Friday, February 23rd, 2018

It’s been a multi-book work week for me: bouncing into book clubs to talk about The English Wife, copyedits for the next Three Ws book (title and cover reveal coming soon!), and, of course, working on the Barbados Book.

What with all that, there wasn’t nearly as much time to read as I would have liked– especially since I finally started reading Sarah Addison Allen’s Garden Spells and all I want to do is curl up with it with a cup of tea and read and read and read.

What have you been reading this week?

Weekly Reading Round-Up

Friday, February 16th, 2018

How did I ever get through the 80s without reading Jackie Collins? I read the rest of the glamour epic squad: Judith Krantz, Danielle Steele, Sidney Sheldon, et al, but somehow missed Jackie Collins. I finally remedied that over a couple of long plane rides with Lovers and Gamblers, about a rock star and a rising actress and the cast of thousands that surrounds them. It made me realize how much I miss those sweeping, over the top sagas that were, where you feel like you’ve lived years in eight hundred pages– then realize for the characters it’s only been six months. But in those six months, careers are made and broken, kingdoms rise and fall, and goodness only knows what else.

For something completely different, I’ve moved on to the latest in Elly Griffiths’s Ruth Galloway series, The Chalk Pit, British mystery involving murdered rough sleepers and a set of mysterious bones (because with Ruth Galloway, there are always bones).

After this, I think I might finally, finally read Sarah Addison Allen’s Garden Spells, which has been on my to read list for years now.

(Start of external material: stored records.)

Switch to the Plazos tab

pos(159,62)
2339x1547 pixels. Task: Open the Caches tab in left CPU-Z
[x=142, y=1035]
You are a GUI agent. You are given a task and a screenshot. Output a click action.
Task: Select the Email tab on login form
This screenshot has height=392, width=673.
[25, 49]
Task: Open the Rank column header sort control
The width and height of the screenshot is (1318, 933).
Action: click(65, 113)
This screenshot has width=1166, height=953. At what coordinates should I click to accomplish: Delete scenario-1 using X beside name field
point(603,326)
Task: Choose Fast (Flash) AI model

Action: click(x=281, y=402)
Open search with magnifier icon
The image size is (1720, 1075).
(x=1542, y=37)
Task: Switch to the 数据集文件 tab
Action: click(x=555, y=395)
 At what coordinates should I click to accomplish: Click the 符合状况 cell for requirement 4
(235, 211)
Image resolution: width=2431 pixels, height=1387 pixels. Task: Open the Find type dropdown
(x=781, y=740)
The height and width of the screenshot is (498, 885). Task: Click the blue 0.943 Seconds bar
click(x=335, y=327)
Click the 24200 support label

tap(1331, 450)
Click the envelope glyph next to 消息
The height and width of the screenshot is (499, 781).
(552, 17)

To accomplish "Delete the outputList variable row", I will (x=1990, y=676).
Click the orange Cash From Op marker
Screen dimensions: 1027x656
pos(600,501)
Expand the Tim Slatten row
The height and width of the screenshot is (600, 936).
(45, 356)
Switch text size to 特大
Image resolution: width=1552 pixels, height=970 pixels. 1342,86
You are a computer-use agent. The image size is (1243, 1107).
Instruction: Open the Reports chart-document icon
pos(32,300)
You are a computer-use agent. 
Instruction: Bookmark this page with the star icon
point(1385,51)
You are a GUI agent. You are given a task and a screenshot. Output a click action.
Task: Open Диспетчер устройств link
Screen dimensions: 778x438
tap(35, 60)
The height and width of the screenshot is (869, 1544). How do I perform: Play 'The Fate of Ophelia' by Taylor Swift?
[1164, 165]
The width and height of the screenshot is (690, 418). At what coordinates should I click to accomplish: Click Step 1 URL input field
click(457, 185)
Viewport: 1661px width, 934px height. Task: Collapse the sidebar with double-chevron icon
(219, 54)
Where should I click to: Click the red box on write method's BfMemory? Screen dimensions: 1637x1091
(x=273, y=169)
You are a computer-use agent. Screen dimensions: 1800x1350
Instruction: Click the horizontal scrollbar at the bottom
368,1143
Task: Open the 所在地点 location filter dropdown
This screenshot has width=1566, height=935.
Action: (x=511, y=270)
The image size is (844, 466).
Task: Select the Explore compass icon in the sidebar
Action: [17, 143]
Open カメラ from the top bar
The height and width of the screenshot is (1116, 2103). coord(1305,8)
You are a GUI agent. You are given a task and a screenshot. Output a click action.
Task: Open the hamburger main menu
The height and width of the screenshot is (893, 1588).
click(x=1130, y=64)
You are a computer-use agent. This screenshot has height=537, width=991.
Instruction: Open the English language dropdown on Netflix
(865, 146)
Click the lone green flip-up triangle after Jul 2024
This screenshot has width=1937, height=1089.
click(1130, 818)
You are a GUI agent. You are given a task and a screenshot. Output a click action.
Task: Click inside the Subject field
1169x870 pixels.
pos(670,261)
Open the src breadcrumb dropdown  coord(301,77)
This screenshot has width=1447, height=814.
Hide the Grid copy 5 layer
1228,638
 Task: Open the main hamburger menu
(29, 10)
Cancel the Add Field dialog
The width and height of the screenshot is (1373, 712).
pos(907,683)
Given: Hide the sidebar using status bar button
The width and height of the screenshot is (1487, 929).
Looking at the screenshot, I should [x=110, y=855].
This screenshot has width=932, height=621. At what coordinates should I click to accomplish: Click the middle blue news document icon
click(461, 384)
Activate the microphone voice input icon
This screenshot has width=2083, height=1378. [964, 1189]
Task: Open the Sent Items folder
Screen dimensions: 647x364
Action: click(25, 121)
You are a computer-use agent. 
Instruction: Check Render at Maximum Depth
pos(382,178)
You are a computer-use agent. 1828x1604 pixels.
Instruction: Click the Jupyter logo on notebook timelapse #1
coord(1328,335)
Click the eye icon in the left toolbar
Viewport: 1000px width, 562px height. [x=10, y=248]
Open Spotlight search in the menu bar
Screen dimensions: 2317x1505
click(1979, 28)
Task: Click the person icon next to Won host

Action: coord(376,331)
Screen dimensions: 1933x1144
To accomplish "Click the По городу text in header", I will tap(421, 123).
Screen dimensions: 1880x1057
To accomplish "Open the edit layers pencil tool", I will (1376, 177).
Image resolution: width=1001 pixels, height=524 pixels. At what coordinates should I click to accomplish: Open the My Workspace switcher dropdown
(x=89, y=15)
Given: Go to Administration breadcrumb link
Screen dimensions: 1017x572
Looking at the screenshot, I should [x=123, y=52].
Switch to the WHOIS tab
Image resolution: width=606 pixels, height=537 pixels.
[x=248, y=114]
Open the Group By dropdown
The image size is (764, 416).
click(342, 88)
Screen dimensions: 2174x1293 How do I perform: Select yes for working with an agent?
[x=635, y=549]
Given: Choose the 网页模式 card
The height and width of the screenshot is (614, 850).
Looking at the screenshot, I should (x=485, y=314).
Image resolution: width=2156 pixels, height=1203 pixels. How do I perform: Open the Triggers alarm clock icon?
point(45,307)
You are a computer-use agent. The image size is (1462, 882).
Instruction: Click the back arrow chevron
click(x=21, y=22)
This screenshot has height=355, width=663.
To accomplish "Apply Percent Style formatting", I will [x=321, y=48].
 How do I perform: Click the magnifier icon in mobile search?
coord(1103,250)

What have you been reading this week?

p.s. if you’re in the Chicago area, come join me for the last stop on The English Wife Tour on Saturday! I’ll be at 57th Street Books in Hyde Park at 3:00 with Charles Finch, author of the Charles Lennox mysteries. Hope to see you there!

Weekly Reading Round-Up

Friday, February 2nd, 2018

Do you ever have those weeks where you can’t remember by the end just what you were reading? This was one of those for me. I started and put down a few books that just didn’t quite work for me and finally settled on a re-read of Jenny Colgan’s The Bookshop on the Corner, about an unemployed librarian who loads up a van with books and moves to the Highlands to start a mobile bookshop. Because, books. And the Highlands.

But now it may be time for me to venture out and try something new….

What have you been reading this week?

Also, I’m back off on book tour! I’ll be speaking in Connecticut this weekend, in Georgia (with Deanna Raybourn) next week, and in Chicago (with Charles Finch) on Presidents’ Day weekend– so if you’re in any of those places, check the Have Author Will Travel panel for details!

Weekly Reading Round-Up

Friday, January 26th, 2018

When you’re dealing with cranky small people with flu, only comfort re-reads will do.

This week, I resorted to Daniel O’Malley’s The Rook, which passed the test of being just as amusing on a second read. A sci fi/mystery combo, the book follows a woman, highly placed in a top secret paranormal organization, who comes to without her memory and a series of letters from her old self to her new self, apprising her of her duties and warning her that she’s being targeted by a traitor. All I can say is that the writing is brilliantly, tongue-in-cheek, snort-your-honey-and-lemon-tea funny, and if you like the humor of the Pink books, you’ll probably enjoy this.

Also on the list of the week’s comfort reads: Georgette Heyer’s The Quiet Gentleman, in which the earl returns home and is promptly faced with both a very commonsensical heroine and a series of murder attempts. (If you’re going to be targeted by a murderer, it’s good to have a commonsensical heroine about.) It lacks the madcap humor of some of Heyer’s other novels, but there’s something very soothing about the mix of mystery, romance, and Heyer wit.

Right now, I’m just starting Lauren Graham’s Someday, Someday, Maybe, about a struggling actress in New York in 1995. It’s a love letter to a New York I remember well (my senior year of high school!), a New York of hair in scrunchies and tokens for the subway and Caller ID being a new and novel thing. It’s also making me want to binge watch Gilmore Girls. If only I didn’t have a book to write…. Must. Resist. Gilmores.

What have you been reading this week?